* REQUEST
In every one of the entries below, switch "screenshot" to "capture" and write the lines out again with nothing else changed. Leave the pictures out.
* BEGIN GIVEN ENTRIES *
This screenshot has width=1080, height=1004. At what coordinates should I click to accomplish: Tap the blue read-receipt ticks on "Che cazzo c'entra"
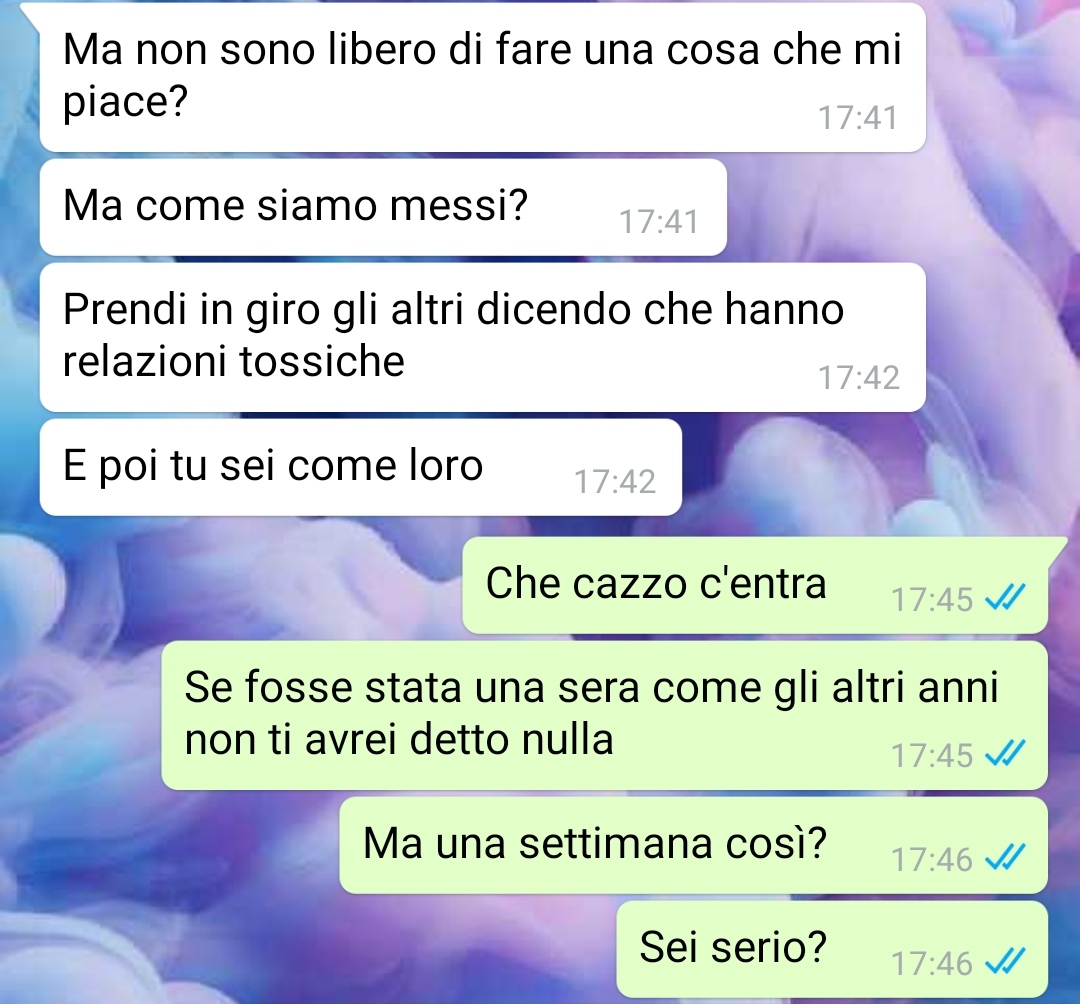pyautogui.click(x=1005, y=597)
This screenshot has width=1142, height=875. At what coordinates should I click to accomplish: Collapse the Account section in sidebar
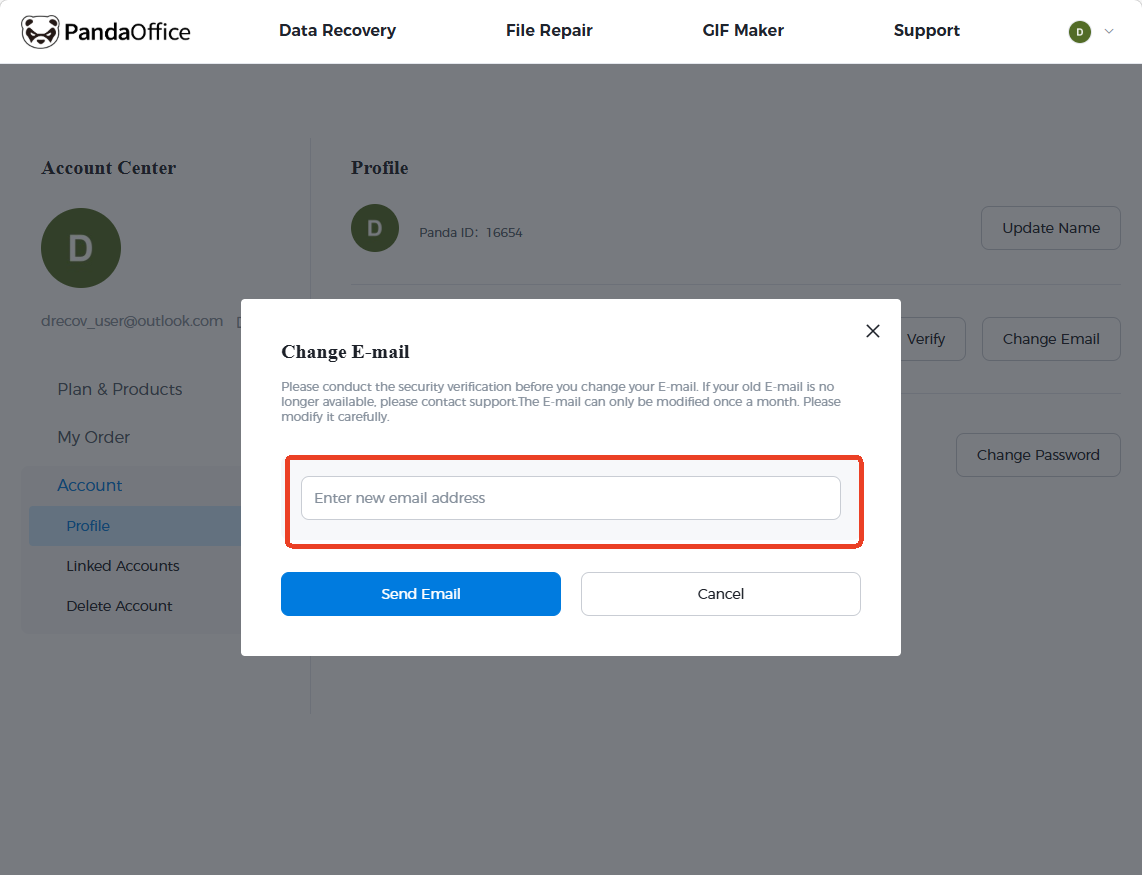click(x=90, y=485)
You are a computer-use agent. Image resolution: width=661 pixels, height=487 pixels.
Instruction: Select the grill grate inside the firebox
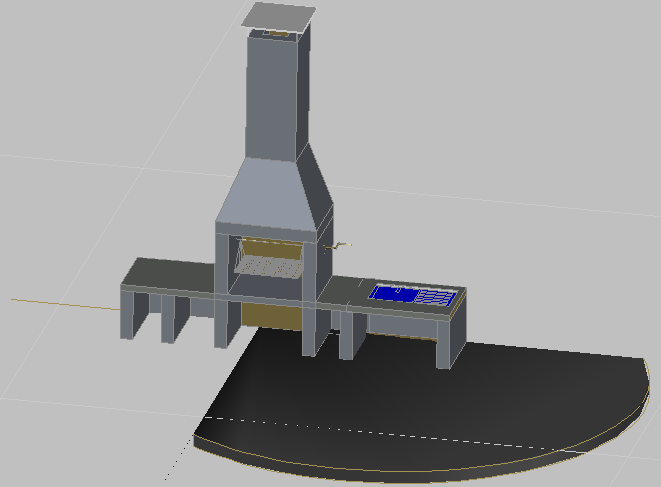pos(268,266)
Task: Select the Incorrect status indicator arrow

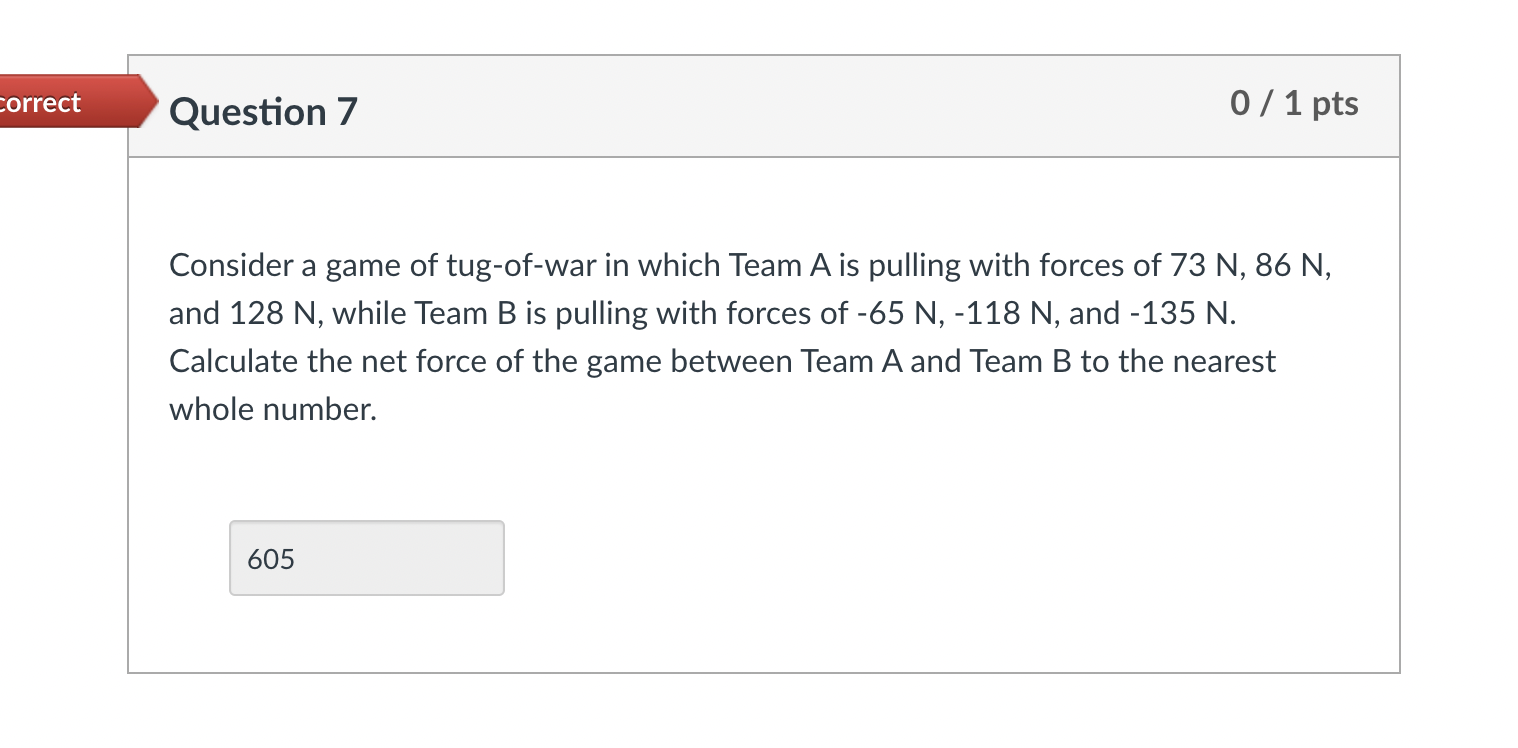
* END GIVEN ENTRIES *
* EXERCISE RESULT
This capture has width=1080, height=1004. At what coordinates should I click to accomplish: Tap the blue read-receipt ticks on "Che cazzo c'entra"
pyautogui.click(x=1005, y=597)
This capture has width=1142, height=875. At what coordinates should I click to accomplish: Collapse the Account section in sidebar
click(x=90, y=485)
You are a computer-use agent. Image resolution: width=661 pixels, height=487 pixels.
Instruction: Select the grill grate inside the firebox
pos(268,266)
Task: Select the Incorrect status indicator arrow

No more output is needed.